Open children’s lunch box and you’re prone to discover that the lunches and snacks inside miss federal guidelines. Those are the findings of the study conducted by researchers at the Friedman School of Nutrition Science and Policy at Tufts University as well as in the Department of Public Health insurance and Community Medicine at Tufts University School of Medicine. The findings are published online ahead of print within the Journal of the Academy of Nutrition and Dietetics.
Led by senior author Jeanne Goldberg, Ph.D., R.D., a professor in the Friedman School, the research is probably the first to look at what children provide school for lunch and snack. They used digital photography to document the lunches and snacks in excess of 600 Massachusetts second and third graders in 12 schools in six public school districts. Goldberg and colleagues compared students’ lunch and snack items to federal National School Lunch Program (NSLP) and Child and Adult Food Care Program (CAFCP) standards, respectively. They discovered that only 27% from the lunches met at least three of the five NSLP standards, and just 4% of snacks met at least two of the four CAFCP standards, each of which emphasize fruits, vegetables, whole grains and low- or non-fat dairy.
The findings highlight the difficulties associated with packing healthful items to send to school. “When deciding things to pack, parents are juggling time, cost, convenience, and what is acceptable for their children. Unfortunately, these 4 elements are not forever in harmony with higher nutrition,” Goldberg said.

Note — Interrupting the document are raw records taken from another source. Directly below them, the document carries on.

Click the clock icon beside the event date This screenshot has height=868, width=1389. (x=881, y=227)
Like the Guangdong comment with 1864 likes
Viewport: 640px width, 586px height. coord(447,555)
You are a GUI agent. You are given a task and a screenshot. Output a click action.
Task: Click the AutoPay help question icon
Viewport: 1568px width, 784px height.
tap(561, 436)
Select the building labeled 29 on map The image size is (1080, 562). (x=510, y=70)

“Lunches were comprised more of packaged foods than anything else,” Goldberg said. “Almost one fourth from the lunches lacked what would be considered an entre, like a sandwich or leftovers, and were instead comprised of a number of packaged snacks and desserts.”

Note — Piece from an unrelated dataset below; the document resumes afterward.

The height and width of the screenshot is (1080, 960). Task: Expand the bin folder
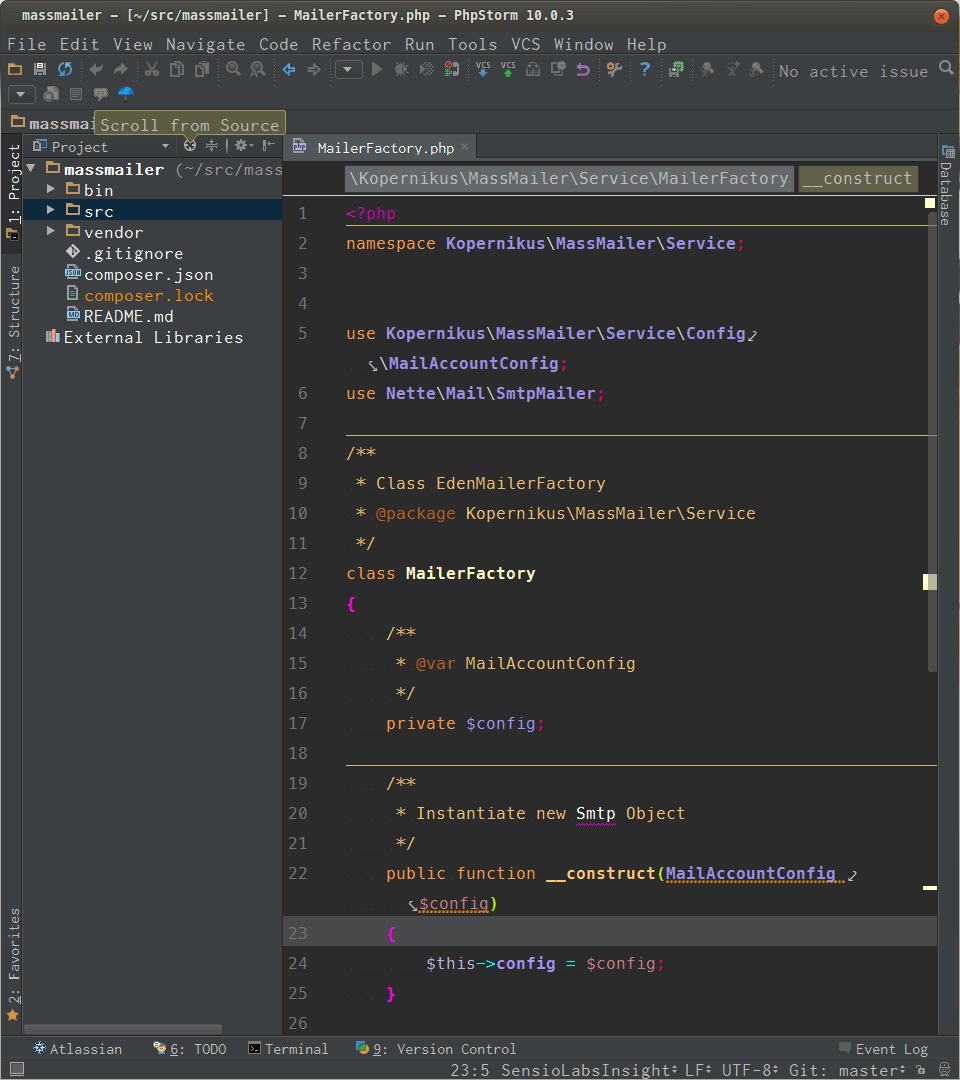[x=50, y=189]

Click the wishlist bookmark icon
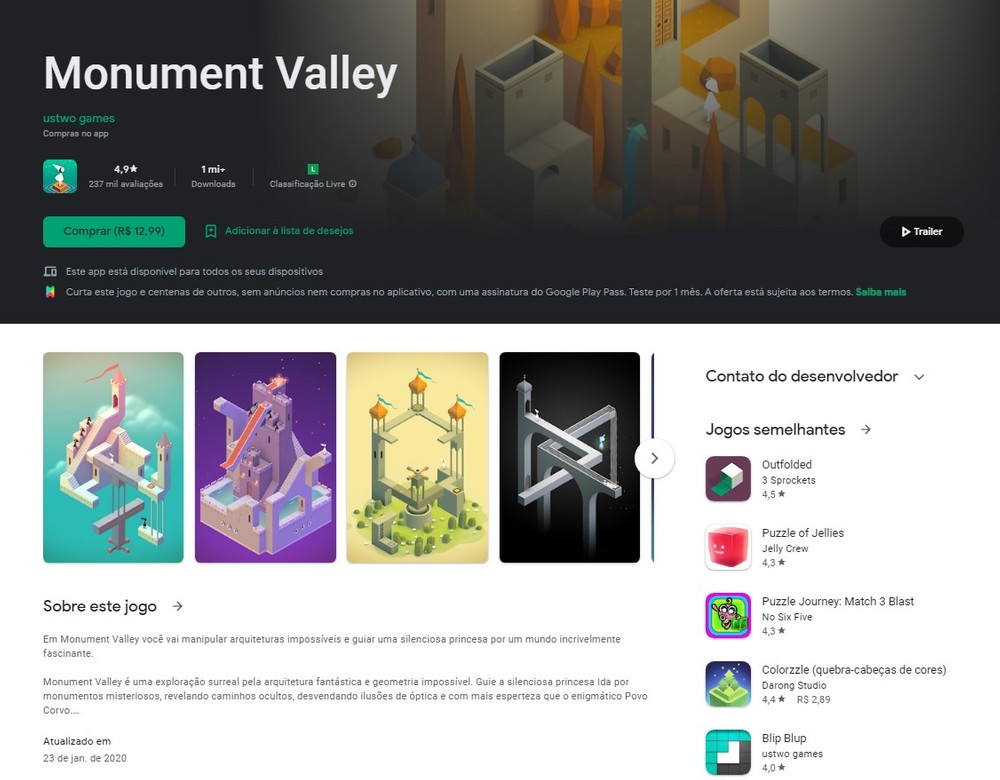tap(210, 231)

“The few existing studies on packed lunches are convinced that children who bring their lunch have a tendency to consume fewer vegetables and fruit, less fiber and much more total calories than those who participate in the National School Lunch Program,” Goldberg said. “Given that more than 40% of U.S. schoolchildren bring their lunches to school on the given day, it’s important to consider how health professionals and policymakers may help parents satisfy the challenges of cost, convenience, and child preference and add nutrition to the equation.”
The researchers also found considerable room for improvement in class snacks. Goldberg and colleagues found that a typical snack contained a number of sugar-sweetened beverages paired with a packaged treats or dessert. “Few research has evaluated snacks from home and our data suggest that classroom-based snacking presents another chance of kids to eat and drink high calorie and nutrient-poor foods and beverages,” said corresponding author Kristie Hubbard, Ph.D., M.P.H., R.D., a research associate at the Friedman School.